Given entries START

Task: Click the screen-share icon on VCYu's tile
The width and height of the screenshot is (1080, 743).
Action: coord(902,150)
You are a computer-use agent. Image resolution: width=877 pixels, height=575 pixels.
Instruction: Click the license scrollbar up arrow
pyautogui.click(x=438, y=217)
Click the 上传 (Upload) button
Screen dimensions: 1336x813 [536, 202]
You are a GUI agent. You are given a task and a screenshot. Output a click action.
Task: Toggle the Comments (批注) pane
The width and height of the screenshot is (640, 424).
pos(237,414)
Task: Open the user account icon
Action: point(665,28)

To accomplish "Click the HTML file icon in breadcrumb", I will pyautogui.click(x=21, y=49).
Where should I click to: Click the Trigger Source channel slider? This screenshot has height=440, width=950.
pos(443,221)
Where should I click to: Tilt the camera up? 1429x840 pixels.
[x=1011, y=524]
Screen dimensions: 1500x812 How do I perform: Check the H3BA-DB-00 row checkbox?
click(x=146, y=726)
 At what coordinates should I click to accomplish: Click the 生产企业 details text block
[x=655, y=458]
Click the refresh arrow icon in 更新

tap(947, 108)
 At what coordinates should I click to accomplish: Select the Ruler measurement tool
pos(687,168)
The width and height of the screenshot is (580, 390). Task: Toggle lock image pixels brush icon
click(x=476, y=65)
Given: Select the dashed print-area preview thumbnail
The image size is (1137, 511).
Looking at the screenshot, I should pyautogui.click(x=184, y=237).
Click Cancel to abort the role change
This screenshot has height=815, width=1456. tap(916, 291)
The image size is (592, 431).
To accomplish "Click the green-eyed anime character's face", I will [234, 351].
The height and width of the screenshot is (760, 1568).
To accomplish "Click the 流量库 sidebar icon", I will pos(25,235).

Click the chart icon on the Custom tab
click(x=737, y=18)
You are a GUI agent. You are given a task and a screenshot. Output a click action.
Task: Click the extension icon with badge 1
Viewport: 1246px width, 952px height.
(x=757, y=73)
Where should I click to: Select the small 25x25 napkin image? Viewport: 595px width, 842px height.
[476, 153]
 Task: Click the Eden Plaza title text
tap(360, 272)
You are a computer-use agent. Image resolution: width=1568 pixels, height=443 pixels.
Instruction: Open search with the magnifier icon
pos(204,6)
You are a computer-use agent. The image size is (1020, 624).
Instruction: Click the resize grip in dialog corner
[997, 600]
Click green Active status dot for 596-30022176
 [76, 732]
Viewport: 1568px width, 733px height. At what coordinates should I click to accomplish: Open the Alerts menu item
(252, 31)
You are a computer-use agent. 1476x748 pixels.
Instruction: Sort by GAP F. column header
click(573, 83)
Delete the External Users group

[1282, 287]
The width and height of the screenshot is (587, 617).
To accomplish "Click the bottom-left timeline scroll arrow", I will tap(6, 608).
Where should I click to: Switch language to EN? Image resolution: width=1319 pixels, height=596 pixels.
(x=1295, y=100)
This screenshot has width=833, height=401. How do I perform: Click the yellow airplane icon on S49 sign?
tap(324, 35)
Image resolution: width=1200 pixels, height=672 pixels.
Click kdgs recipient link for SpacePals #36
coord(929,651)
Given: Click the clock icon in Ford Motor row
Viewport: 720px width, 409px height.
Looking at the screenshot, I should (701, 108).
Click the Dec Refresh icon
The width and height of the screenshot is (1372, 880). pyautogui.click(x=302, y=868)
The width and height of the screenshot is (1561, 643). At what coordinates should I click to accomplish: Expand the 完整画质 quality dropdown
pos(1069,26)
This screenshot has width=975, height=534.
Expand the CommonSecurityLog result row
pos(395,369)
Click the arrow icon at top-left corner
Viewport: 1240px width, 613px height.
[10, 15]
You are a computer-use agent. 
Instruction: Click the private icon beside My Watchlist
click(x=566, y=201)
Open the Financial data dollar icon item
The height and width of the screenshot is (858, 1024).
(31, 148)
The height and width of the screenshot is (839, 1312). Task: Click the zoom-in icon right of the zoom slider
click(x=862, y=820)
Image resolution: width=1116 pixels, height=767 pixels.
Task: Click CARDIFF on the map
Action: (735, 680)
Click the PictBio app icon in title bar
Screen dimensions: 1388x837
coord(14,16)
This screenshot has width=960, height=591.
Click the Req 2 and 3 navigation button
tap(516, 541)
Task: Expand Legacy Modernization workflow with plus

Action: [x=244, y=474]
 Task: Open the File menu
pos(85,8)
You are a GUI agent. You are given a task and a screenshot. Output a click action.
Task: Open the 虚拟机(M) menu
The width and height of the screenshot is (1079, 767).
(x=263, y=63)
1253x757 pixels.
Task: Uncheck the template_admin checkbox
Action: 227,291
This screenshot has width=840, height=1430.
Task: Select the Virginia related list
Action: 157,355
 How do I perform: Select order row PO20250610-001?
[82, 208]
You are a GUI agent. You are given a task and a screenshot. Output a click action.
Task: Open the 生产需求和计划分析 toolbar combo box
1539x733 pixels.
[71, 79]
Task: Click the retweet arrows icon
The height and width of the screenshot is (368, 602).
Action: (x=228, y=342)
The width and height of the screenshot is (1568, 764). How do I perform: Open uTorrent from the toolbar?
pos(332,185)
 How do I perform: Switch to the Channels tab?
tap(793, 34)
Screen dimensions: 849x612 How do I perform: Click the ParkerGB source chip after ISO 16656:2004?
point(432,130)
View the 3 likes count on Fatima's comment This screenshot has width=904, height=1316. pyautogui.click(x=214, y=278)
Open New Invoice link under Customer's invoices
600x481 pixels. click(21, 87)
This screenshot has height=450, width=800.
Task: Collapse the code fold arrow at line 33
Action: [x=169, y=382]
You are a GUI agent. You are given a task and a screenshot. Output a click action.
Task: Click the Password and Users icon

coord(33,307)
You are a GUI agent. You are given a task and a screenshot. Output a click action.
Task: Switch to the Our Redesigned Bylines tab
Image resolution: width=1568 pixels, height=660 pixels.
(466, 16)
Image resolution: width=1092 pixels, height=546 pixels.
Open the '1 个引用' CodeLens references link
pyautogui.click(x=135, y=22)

Given entries END

== Exercise requirements ==
One number makes up the answer: the number of lines among the entries that include the word "computer".

== Result ==
5